Смольников послушно внимал, ожидая паузы для своего соло. Гречаный остановился. Подобное внимание говорило о возражениях, и он не стал уподобляться детсадовскому воспитателю. Вспомнилось, как Бехтеренко держал в заначке изюминки к докладу.
«Учтивый какой Смольников, видать, ошарашить собирается…»
— В моей записке сказано, что патриархальный уклад жизни казаков новой веры не примет, более того, они первые станут источником новой смуты. Такой пример в истории был — стрельцы. Стрелец — один из синонимов зашифрованного слова «ратианин». Если в России слухи о втором пришествии Христа перерастут в поборничество, а мы станем насаждать силой новую веру, гражданской войны не миновать.
— Вот так порадовал ты меня…
— Извините, Семен
«Нашел я себе теоретика», — с досадой подумал Гречаный.
— Тогда скажи мне, Леонид Матвеевич, труд Судских был напрасным, а Илья Триф молол чепуху?
— Что касается Ильи Натановича Трифа, он всего лишь развенчал божественное происхождение Христа, но христианства как такового не отрицал. Более того, он акцентировал именно на догмате христианской веры, доказав убедительно, что оно в скором времени обретет новое рождение. Что касается работы Лаптева по расшифровке внутреннего текста, это особый вопрос. Если вы располагаете временем, я вас введу в курс.
— Давай уж, — хмыкнул Гречаный. — Обедню мне ты уже испортил.
— Более тщательное исследование записок покойного Лаптева показало, что строится расшифровка на основе теории микросенсорики. То есть к любому произведению можно подобрать ключ. Допустим, концерт для скрипки с оркестром Мендельсона в ключе ми минор.
— А если это картина художника?
— Тогда за ключ берут преобладание одного какого-то тона.
— А литературное?
— Часто употребляемые автором слова. Вы составляете программу для поиска алгоритма, чтобы найти непосредственно ключ. Затем этим ключом отпираете портрет автора и что именно он оставил за рамками произведения.
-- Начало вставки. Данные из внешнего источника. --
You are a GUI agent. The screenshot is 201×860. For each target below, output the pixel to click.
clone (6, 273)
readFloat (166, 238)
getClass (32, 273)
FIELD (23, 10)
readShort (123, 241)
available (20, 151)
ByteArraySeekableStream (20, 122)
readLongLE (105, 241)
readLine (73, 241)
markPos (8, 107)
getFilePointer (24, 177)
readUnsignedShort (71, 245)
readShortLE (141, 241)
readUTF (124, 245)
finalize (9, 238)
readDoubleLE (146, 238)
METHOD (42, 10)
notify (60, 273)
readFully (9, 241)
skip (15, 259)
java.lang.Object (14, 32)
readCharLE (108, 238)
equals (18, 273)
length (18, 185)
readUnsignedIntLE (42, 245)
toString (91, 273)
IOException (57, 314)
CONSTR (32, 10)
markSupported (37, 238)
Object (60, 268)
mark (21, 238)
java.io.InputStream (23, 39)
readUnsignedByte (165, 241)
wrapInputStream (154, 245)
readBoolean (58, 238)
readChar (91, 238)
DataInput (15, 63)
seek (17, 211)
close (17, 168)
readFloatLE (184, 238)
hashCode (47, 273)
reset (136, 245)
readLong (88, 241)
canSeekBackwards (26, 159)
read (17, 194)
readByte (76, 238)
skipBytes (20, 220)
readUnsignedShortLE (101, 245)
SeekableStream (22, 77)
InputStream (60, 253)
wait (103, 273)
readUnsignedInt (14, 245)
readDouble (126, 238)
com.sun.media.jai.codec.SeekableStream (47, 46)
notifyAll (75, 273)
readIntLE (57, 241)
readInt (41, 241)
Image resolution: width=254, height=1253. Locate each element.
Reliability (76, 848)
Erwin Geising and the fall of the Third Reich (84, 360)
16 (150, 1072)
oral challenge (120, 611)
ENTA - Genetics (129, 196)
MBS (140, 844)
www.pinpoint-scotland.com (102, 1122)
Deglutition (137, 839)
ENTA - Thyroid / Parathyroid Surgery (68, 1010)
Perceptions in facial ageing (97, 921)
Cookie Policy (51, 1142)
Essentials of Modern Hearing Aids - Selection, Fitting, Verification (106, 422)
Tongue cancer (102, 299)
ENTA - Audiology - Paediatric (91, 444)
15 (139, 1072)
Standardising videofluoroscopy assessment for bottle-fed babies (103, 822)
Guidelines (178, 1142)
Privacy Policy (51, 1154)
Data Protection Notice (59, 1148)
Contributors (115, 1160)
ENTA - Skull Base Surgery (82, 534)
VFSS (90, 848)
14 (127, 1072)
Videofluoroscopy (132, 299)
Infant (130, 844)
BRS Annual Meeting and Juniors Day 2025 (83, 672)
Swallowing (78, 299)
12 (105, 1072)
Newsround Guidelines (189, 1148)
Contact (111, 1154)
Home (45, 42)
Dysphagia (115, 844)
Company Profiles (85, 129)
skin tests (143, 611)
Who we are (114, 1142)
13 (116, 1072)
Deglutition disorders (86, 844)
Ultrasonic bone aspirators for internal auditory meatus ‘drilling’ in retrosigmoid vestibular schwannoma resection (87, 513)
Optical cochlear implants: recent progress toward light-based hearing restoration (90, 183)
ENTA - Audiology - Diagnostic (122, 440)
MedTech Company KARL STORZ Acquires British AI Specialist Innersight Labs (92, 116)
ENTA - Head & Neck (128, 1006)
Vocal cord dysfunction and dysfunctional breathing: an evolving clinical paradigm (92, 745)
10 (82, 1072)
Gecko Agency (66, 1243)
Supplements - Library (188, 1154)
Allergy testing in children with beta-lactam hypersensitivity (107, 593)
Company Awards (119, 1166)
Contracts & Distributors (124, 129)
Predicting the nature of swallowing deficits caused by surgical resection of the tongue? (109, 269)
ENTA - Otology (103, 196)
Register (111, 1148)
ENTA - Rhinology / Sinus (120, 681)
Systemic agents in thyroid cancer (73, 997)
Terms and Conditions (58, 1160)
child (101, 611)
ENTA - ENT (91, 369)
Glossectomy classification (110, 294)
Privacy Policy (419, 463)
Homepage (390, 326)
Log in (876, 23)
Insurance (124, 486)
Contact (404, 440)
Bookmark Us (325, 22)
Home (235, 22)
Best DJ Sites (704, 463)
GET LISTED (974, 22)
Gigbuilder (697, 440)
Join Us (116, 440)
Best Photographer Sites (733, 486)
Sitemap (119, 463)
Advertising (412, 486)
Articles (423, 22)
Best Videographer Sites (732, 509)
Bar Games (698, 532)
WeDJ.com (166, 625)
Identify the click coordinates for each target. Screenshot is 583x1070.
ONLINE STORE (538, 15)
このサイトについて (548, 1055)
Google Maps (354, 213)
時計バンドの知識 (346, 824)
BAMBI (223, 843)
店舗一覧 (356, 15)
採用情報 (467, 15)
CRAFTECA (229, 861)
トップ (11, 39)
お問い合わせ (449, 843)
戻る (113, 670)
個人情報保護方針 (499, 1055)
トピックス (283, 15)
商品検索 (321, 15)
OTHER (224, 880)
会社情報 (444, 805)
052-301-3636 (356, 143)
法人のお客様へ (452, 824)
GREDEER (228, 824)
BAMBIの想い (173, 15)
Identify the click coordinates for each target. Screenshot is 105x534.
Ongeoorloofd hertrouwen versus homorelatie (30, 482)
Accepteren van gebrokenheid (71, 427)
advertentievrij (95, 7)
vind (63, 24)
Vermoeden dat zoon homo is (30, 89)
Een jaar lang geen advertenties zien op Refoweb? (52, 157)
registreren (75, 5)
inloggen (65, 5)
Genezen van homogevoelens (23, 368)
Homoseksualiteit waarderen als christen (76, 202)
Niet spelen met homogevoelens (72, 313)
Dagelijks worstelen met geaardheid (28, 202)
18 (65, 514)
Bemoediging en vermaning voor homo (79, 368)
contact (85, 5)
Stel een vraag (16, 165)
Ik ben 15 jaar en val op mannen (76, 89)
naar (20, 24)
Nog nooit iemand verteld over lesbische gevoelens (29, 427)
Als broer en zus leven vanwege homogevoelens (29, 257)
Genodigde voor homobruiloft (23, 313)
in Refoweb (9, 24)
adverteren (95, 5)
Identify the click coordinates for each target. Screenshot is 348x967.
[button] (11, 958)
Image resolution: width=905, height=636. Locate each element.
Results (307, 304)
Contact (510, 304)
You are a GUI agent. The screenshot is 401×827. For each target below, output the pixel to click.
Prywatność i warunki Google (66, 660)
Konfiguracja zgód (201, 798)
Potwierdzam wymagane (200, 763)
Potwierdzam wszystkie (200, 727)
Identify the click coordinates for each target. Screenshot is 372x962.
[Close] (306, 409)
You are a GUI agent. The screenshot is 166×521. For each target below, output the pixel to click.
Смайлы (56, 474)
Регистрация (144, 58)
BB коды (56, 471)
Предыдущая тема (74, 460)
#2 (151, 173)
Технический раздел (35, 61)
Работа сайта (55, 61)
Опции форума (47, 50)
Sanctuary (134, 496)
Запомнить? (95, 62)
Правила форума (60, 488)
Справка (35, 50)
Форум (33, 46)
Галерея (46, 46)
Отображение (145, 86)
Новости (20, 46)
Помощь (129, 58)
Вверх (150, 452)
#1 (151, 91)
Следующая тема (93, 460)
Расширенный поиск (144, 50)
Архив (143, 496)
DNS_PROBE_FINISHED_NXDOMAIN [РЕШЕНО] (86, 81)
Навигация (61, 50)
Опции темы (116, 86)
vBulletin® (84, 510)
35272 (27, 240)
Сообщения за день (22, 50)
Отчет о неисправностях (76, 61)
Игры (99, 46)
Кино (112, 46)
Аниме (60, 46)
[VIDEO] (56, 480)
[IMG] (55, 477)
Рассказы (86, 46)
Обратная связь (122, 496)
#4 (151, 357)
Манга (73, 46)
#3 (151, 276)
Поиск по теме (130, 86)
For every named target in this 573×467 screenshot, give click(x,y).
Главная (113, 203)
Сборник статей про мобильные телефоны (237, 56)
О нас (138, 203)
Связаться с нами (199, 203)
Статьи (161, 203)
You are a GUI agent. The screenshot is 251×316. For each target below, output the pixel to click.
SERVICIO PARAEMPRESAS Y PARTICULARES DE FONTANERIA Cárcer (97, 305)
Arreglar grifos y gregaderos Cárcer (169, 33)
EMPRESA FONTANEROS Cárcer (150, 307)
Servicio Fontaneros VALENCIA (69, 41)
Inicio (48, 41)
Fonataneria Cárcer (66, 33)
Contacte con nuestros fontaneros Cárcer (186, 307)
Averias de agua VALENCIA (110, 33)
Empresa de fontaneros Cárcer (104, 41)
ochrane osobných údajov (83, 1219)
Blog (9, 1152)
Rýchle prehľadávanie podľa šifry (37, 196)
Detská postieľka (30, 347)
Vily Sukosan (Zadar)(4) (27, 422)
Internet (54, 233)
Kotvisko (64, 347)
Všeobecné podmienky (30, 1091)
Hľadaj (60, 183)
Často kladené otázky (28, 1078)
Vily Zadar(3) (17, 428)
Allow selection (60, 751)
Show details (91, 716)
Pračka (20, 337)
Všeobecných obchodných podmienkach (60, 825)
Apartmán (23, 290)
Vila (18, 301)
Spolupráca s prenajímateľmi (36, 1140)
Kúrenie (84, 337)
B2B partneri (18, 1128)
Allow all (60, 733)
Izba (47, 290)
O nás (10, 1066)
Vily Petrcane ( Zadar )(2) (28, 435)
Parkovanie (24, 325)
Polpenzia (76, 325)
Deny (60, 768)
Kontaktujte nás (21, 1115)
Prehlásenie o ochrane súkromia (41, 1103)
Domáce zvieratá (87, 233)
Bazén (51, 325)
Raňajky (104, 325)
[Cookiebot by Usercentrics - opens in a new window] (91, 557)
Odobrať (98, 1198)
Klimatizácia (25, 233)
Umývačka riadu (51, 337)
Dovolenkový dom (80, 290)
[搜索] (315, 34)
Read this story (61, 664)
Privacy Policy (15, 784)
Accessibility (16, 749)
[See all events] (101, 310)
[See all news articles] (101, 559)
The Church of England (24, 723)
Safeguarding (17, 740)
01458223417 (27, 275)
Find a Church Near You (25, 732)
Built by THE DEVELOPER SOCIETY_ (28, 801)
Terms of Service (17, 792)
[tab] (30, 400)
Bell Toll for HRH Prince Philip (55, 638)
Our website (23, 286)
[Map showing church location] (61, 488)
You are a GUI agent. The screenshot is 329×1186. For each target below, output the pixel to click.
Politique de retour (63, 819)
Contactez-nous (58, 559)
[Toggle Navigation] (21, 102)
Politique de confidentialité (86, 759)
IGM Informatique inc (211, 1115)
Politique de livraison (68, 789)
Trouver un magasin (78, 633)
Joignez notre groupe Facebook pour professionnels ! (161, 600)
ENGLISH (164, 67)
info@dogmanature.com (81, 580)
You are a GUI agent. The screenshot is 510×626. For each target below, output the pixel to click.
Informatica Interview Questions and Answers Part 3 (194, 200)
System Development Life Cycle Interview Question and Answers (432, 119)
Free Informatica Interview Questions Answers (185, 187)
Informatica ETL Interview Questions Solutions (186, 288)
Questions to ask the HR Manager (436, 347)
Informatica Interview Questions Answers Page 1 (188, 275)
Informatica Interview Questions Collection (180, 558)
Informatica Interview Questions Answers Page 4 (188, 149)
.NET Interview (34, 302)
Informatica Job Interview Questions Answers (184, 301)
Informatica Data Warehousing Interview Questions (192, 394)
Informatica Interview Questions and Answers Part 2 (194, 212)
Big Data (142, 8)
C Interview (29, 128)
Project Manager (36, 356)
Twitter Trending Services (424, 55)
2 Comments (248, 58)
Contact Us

— Ну-ка, не понял, — заинтересовался Гречаный. — Повтори.
— Перейдем непосредственно к Библии, чтобы понятней было, — не стал метать бисер заумный Смольников. — Для чего составлялась Библия? Чтобы доказать обоснованность божественного происхождения евреев, которых все изгоняют. Это Ветхий завет. Далее появляется Христос, символ обновленной еры. Для чего же он понадобился? Чтобы убедить людей в миролюбии этой веры. Но для чего тогда в начале Библии заложена еврейская Тора, а в конце — Апокалипсис? Чтобы всяк живущий не замахивался на возлюбленных Богом. Это алгоритм произведения. Но автор всегда проговаривается о себе. Так и в Библии. Довольно сложно ответить на вопрос: если вы такие хорошие, почему вас отовсюду гонят? Это как раз смысл произведения, его ключ. Микросенсорика позволяет путем математических преобразований вычленить из основного текста подтекст — его душу. Если душа больна, микросенсорика определит происхождение болезни и назначит лечение. Точно так поступил Григорий Лаптев. Разложил текст Библии на математические составляющие, определил несостыковки — в данном случае определил скрываемые черты характера больного — и получил ответ, из которого следует, что человечеству навязывают болезнь, а лечить ее надо так-то и так-то.
К такой откровенности Гречаный не был готов. Как и многие, он полагал, что кто-то зашифровал текст, знал неведомое, а умница Лаптев нашел его и определил дальнейшее развитие мира, как делал это до него Нострадамус.
— Выходит, шифра нет? — спросил он с разочарованием.
— Есть, Семен Артемович, только никто ничего не зашифровывал специально. ДНК — это своего рода шифр человека.
— Как же тогда Нострадамус без компьютера проведал о тайне?
— Он пользовался древними книгами, в которых были заложены знания, утраченные ныне.